GIVEN PASSAGE:
Data from a study investigating recovery following appendectomy in children. The aim of the study was to determine whether the children who underwent a laparoscopic appendectomy achieved a faster rate of recovery than children who underwent conventional “open” appendectomy.

In this study a measure of recovery was made using an “uptimer”, a device worn by the children on their thigh. The uptimer senses the position of the thigh and records the times of changes from a horizontal position to a “vertical” position (at least 45 degrees from the horizontal). An increasing number of position changes (horizontal to vertical) from one day to the next is a marker of recovery.

appendix <- read_dta("./data/appendix.dta")

appendix <- appendix |> 
  mutate(lognchanges = log(nchanges),
         group = factor(group,labels = c("Lap","Open")))  

Plot the distribution of number of change

appendix |> 
  ggplot(aes(nchanges))+
  geom_histogram()

This seem like a skewed distribution, so we will use logarithm

appendix |> 
  ggplot(aes(lognchanges))+
  geom_histogram()

TASK PROMPT:
Continue the appendectomy recovery analysis from the point where it stops. The items after this are not needed for the task.

RECORDED DATA:
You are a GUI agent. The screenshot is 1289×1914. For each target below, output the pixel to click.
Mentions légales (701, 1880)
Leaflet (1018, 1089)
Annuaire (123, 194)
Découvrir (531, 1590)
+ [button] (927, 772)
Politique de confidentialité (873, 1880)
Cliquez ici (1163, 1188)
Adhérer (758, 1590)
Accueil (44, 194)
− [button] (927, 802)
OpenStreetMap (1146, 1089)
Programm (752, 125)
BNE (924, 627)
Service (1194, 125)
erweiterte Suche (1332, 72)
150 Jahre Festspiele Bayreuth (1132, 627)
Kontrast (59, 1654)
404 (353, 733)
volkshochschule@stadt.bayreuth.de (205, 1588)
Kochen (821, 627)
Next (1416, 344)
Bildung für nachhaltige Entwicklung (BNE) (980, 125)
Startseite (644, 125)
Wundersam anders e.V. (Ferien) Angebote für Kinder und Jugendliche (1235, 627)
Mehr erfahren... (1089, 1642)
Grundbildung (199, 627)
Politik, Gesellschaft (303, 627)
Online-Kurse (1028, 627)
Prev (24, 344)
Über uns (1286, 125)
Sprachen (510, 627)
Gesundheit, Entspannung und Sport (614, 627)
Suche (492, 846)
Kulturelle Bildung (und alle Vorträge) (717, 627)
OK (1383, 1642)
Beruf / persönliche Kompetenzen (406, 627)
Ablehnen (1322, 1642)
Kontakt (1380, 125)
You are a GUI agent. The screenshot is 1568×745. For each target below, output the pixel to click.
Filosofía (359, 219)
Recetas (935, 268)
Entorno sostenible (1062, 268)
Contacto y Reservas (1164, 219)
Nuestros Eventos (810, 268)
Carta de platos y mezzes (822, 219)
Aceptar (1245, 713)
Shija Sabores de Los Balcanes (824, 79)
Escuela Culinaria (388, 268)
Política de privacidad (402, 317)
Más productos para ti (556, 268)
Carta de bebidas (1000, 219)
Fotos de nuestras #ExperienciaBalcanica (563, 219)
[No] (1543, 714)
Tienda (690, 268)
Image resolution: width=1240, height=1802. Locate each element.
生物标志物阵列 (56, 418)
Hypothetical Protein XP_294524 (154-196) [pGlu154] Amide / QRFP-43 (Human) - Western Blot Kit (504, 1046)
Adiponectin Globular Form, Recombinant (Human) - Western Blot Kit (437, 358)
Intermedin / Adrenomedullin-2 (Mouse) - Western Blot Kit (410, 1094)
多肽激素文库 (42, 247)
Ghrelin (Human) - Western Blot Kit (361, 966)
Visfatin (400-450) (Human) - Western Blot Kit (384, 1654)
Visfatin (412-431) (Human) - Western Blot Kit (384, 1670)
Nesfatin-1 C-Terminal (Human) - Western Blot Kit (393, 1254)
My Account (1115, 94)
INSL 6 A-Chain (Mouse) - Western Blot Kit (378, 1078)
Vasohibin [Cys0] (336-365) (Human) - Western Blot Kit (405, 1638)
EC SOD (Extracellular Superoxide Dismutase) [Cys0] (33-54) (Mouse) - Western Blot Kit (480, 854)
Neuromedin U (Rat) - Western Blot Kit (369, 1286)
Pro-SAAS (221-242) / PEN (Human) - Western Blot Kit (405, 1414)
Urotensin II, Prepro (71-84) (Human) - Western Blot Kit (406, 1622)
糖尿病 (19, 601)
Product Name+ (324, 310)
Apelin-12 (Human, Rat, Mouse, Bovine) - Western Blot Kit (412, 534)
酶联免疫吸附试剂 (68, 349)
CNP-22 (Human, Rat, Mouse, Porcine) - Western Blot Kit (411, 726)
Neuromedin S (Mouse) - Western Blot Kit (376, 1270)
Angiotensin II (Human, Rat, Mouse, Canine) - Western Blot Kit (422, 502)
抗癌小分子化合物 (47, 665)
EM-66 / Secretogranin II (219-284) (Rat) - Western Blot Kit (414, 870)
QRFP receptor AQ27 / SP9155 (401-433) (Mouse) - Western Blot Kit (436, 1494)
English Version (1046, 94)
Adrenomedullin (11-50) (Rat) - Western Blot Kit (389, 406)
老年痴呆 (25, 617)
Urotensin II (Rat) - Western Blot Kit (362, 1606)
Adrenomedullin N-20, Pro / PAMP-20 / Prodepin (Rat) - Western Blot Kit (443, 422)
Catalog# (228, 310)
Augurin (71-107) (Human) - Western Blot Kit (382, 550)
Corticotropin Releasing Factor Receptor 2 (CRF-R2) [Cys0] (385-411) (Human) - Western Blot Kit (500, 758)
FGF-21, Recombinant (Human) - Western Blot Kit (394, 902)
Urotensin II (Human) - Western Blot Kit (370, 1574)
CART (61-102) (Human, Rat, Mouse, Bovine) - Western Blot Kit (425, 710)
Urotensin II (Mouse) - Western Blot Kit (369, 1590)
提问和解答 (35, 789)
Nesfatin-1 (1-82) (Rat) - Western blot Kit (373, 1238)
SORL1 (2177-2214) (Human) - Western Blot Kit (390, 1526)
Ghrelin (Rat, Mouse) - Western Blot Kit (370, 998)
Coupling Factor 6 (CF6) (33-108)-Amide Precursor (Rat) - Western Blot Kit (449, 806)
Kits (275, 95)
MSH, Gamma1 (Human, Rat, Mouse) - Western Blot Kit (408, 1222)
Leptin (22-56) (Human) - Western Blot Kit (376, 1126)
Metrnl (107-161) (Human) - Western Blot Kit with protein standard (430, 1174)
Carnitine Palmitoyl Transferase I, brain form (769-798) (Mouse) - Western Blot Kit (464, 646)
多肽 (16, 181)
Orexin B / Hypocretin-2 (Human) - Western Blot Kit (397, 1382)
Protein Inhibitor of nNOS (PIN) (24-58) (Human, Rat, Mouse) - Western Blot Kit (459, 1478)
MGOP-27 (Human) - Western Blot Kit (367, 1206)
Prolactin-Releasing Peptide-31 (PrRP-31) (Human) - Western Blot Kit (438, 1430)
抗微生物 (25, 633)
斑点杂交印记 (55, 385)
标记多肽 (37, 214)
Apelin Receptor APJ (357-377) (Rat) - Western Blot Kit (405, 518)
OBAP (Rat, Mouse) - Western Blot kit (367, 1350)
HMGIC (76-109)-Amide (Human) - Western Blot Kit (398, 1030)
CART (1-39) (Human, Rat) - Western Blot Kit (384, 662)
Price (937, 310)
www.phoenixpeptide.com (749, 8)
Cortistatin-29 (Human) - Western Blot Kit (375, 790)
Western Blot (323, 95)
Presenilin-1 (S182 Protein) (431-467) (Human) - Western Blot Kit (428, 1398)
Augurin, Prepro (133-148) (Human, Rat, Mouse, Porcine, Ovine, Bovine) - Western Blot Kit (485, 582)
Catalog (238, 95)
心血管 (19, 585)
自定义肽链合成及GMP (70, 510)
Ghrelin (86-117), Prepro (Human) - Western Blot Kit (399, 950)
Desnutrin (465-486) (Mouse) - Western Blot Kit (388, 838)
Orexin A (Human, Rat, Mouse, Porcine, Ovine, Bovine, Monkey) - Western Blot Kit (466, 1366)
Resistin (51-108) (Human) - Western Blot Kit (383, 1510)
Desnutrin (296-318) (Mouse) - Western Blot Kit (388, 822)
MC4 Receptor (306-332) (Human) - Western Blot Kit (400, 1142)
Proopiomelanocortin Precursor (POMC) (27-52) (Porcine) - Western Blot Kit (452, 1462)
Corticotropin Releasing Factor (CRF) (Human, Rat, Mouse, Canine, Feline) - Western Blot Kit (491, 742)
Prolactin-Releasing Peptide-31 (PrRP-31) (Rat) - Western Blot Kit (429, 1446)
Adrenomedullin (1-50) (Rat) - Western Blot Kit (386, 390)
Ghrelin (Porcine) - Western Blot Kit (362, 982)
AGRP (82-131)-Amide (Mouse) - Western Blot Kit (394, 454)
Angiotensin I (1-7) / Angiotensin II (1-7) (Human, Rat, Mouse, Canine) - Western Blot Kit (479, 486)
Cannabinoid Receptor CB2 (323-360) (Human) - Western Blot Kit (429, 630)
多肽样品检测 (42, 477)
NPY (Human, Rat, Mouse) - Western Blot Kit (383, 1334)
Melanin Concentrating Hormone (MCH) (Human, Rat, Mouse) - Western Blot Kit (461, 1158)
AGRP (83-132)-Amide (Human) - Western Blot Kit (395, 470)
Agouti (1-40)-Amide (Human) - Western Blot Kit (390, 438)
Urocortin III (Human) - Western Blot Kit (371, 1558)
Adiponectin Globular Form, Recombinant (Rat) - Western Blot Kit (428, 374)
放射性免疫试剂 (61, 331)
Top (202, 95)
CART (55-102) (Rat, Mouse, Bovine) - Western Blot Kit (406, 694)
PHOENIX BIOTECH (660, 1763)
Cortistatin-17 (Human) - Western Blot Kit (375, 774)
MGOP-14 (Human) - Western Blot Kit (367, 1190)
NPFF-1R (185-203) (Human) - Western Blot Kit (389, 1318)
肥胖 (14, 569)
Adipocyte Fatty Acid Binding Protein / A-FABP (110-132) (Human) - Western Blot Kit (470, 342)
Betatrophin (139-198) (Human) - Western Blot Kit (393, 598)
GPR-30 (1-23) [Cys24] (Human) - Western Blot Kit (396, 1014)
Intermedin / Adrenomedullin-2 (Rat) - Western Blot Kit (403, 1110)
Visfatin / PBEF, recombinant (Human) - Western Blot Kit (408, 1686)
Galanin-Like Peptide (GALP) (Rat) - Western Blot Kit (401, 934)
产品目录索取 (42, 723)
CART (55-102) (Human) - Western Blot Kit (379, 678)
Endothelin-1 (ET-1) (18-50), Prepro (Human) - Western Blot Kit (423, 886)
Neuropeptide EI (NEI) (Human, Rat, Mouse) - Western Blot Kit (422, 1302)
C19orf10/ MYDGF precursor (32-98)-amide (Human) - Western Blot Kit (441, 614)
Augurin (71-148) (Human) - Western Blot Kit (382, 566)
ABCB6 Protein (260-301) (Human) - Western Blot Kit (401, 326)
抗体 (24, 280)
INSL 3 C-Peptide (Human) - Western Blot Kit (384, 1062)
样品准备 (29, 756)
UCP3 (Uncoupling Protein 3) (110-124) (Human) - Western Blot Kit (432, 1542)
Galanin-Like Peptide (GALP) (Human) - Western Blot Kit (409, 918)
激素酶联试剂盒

ANSWER TO THE PROBLEM:
And we will see the description of the data

appendix |> 
  ggplot(aes(x = day, y = lognchanges))+
  geom_line(aes(group = patid))+
  geom_point()+
  facet_wrap(~group)+
  theme_bw()

Using GEE with different working covariance \(W\)

The research question is whether the rate of change of the outcome variable – logged number of position changes – differs between the two groups. In order to address this within a regression modeling framework, we need to model the relationship between the outcome and time, and allow this relationship to differ between groups. The effect of surgical group will then be measured by a single interaction parameter.

library(geepack); library(gee)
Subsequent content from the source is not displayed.